Your assignment >>
When you reach the line containing "Open the 45m" in the entries below, begin reproducing lines exactly, and stop once the line containing "Task: Open the Data menu" is done.

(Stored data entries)
-------

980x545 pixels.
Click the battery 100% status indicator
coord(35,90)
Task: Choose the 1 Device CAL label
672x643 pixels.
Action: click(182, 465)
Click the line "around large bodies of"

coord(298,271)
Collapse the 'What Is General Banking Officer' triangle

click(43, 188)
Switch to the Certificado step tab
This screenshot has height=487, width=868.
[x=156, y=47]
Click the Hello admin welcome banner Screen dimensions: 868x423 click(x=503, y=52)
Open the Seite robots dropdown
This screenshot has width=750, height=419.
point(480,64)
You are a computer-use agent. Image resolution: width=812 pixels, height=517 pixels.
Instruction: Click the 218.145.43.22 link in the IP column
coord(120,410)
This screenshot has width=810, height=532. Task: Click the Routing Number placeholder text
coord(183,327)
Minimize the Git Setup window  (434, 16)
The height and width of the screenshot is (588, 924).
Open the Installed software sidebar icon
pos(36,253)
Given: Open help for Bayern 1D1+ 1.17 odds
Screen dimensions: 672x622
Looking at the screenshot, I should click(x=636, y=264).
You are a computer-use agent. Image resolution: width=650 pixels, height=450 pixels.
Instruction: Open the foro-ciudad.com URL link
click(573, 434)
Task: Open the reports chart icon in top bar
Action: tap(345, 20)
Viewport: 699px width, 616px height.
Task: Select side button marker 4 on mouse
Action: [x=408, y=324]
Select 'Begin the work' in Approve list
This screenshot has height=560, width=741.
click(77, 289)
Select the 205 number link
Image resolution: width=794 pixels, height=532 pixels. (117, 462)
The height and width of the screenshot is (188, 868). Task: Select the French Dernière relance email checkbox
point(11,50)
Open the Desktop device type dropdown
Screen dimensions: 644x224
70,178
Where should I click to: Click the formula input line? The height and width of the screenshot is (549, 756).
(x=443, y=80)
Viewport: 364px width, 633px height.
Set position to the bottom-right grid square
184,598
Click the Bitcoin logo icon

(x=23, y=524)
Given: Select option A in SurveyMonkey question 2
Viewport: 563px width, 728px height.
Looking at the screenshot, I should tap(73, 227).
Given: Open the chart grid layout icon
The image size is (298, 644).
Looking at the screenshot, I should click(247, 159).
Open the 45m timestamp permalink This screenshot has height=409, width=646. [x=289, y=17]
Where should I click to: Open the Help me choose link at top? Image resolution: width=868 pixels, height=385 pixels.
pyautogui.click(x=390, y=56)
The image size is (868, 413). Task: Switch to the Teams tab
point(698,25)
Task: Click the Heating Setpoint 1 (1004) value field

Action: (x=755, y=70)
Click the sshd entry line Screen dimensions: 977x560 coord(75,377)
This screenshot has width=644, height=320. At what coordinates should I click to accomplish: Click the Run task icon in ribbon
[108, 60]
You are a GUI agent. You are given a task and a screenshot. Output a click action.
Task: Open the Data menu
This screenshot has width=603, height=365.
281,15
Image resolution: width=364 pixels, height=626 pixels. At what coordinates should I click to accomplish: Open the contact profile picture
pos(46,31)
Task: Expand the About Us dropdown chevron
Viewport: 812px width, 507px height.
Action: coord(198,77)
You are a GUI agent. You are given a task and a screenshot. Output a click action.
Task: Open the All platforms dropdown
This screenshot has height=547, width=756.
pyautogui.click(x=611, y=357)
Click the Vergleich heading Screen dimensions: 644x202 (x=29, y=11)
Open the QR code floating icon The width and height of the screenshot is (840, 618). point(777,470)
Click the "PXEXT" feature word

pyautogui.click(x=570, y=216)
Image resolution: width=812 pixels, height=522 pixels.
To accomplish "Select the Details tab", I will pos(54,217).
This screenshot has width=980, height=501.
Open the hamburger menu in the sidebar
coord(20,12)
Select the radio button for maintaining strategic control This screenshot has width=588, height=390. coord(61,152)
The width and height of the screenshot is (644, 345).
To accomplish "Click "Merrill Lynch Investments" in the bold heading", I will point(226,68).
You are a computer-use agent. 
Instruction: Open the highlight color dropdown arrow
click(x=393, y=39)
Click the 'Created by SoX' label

-------

Your response >>
Open the 45m timestamp permalink This screenshot has height=409, width=646. [x=289, y=17]
Where should I click to: Open the Help me choose link at top? Image resolution: width=868 pixels, height=385 pixels.
pyautogui.click(x=390, y=56)
The image size is (868, 413). Task: Switch to the Teams tab
point(698,25)
Task: Click the Heating Setpoint 1 (1004) value field

Action: (x=755, y=70)
Click the sshd entry line Screen dimensions: 977x560 coord(75,377)
This screenshot has width=644, height=320. At what coordinates should I click to accomplish: Click the Run task icon in ribbon
[108, 60]
You are a GUI agent. You are given a task and a screenshot. Output a click action.
Task: Open the Data menu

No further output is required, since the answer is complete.